= Request 1 =
According to the Saturn text, how many Earth years does Saturn take to orbit the Sun once?
= Request 2 =
Return everything in the Saturn text from "Because Saturn's axis" down to "are so thin.".

= Document excerpt =

— BEGIN —

Few people are not awe struck by their first look at Saturn through a telescope, and with good reason. Saturn and its ring system are simply spectacular! Jupiter may be the king of the planets, but Saturn may be the most beautiful.

Saturn is the sixth planet from the Sun and the second largest in the solar system after Jupiter. It was named after the Roman god Saturn, who was the god of agriculture and the harvest.

Like Jupiter and the other planets in the outer solar system, Saturn is a gas giant that does not have a visible solid surface. Saturn is made up mostly of hydrogen gas with a small amount of helium. It probably has a rocky core, surrounded by liquid metallic hydrogen.

Upcoming oppositions of Saturn and its ring plane tilt at that time

Opposition Date Ring Plane Tilt
Apr 28, 2013 +18.1°
May 10, 2014 +21.7°
May 23, 2015 +24.4°
Jun 3, 2016 +26.1°
Jun 15, 2017 +26.6°
Jun 27, 2018 +26.1°
Jul 9, 2019 +24.4°
Jul 20, 2020 +21.7°
Aug 2, 2021 +18.2°
Aug 14, 2022 +13.9°
Aug 27, 2023 +9.1°
Sep 08, 2024 +3.8°
Sep 21, 2025 -1.8°
Oct 4, 2026 -7.4°
Oct 18, 2027 -12.9°
Oct 30, 2028 -17.9°
Nov 13, 2029 -22.0°
Nov 27, 2030 -25.0°
Dec 11, 2031 -26.5°
Dec 24, 2032 -26.3°
Jan 8, 2034 -24.3°
Jan 22, 2035 -20.9°
Feb 5, 2036 -16.3°
Feb 17, 2037 -10.9°
Mar 3, 2038 -5.3°
Mar 16, 2039 0.6°
Mar 28, 2040 +6.2°
Apr 10, 2041 +11.5°
Apr 23, 2042 +16.2°
May 5, 2043 +20.2°

Saturn's equatorial diameter is 120,536 kilometers (about 74,897 miles), but is squashed a bit at the poles because of its rapid rotation. It is about 9.5 times the Earth's diameter of 12,742 km (7,917 miles).

It takes 29.4571 Earth years for Saturn to orbit once around the Sun. It's brightness can vary from magnitude +1.47 to -0.24, and it's size can vary from 14.5 to 20.1 arcseconds for the ball of the planet, not including the rings.

Saturn is largest and brightest when it is closest to Earth at opposition, which occurs about every year and two weeks (378.09 days).

Because Saturn's axis of rotation is tilted 27 degrees to the plane of its orbit around the Sun, we see the rings tilted towards us at different angles during its 29 year orbital period. Sometimes we see them tilted towards us, and sometimes we see them edge-on at "ring-plane crossing", when they almost disappear because they are so thin.

The Hubble Space Telescope captures the changing orientation of Saturn's ring plane from 1996 to 2000. Credit: NASA and The Hubble Heritage Team (STScI/AURA), R.G. French, J. Cuzzi, L. Dones, and J. Lissauer.

— END —

[Records for finding displayed items]
— BEGIN —

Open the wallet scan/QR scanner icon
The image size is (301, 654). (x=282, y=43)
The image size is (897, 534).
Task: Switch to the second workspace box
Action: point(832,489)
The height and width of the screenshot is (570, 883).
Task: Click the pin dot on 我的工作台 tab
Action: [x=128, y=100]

— END —

= Written solution 1 =
29.4571 Earth years

= Written solution 2 =
Because Saturn's axis of rotation is tilted 27 degrees to the plane of its orbit around the Sun, we see the rings tilted towards us at different angles during its 29 year orbital period. Sometimes we see them tilted towards us, and sometimes we see them edge-on at "ring-plane crossing", when they almost disappear because they are so thin.